Institute for Logic, Language and Computation
- Former names: Instituut voor Taal Logica en Informatie
- Established: 1991; 35 years ago
- Director: Robert van Rooij
- Location: Science Park 107, Amsterdam, 1098 XG, Netherlands
- Website: illc.uva.nl

= Institute for Logic, Language and Computation =

Dutch research institute

The Institute for Logic, Language and Computation (ILLC) is a research institute of the University of Amsterdam, in which researchers from the Faculty of Science and the Faculty of Humanities collaborate. The ILLC's central research area is the study of fundamental principles of encoding, transmission and comprehension of information. Emphasis is on natural and formal languages, but other information carriers, such as images and music, are studied as well.

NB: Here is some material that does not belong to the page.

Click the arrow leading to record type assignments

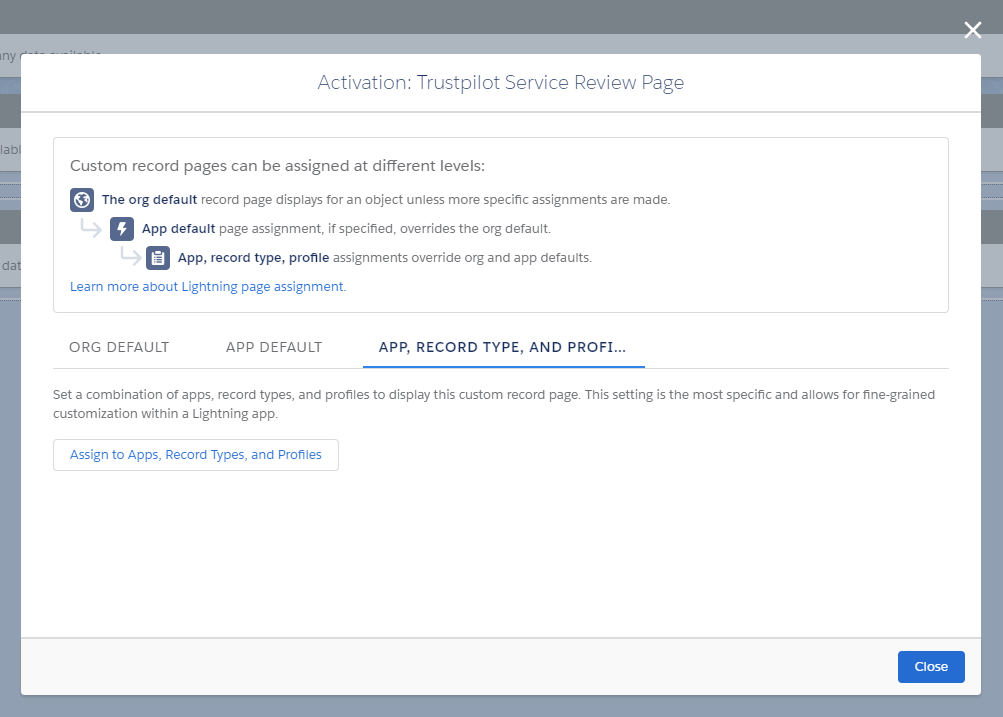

Research at the ILLC is interdisciplinary, and aims at bringing together insights from various disciplines concerned with information and information processing, such as logic, mathematics, computer science, computational linguistics, cognitive science, artificial intelligence, and philosophy. It is organized in the three groups Logic & Computation (project leader: Yde Venema), Logic & Language (project leader: Robert van Rooij), and Language & Computation (project leader: Jelle Zuidema) united by the key themes Explainable and Ethical AI, Interpretable Machine Learning for Natural Language Processing, Cognitive Modelling, Logic, Games and Social Agency and Quantum Information and Computation. The ILLC is involved in several international collaborations among which we highlight the Joint Research Centre for Logic (JRC), a special collaborative partnership between Tsinghua University and the University of Amsterdam.

In addition to its research activities, the ILLC is running the Graduate Programme in Logic with a PhD programme and the MSc in Logic, an international top-ranked and interdisciplinary MSc degree in logic (MSc Logic webpage). In September 2018, the institute opened the Minor in Logic and Computation, welcoming local and international bachelor students. The programme of the Minor in Logic and Computation consists of 30 EC, chosen from a list of high-profile courses organised according to four themes: Mathematics, Philosophy, Theoretical Computer Science, and Computational Linguistics and AI.

== History ==

The ILLC started off in 1986 as Instituut voor Taal, Logica en Informatie (ITLI; Institute for Language, Logic and Information). In the beginning, it was an informal association of staff members from the Faculty of Mathematics and Computer Science and the Faculty of Philosophy, and was joined by computational linguists from the Faculty of Humanities in 1989.
In 1991 the institute was officially established as a University Research Institute. During 1991–1996 the programming research group of the Faculty of Mathematics and Computer Science was also part of the institute. The Applied Logic Lab from the Faculty of Social Sciences was part of the ILLC from 1996 to 2003. Other groups in computer science and cognitive science have associated themselves with the institute in 1996.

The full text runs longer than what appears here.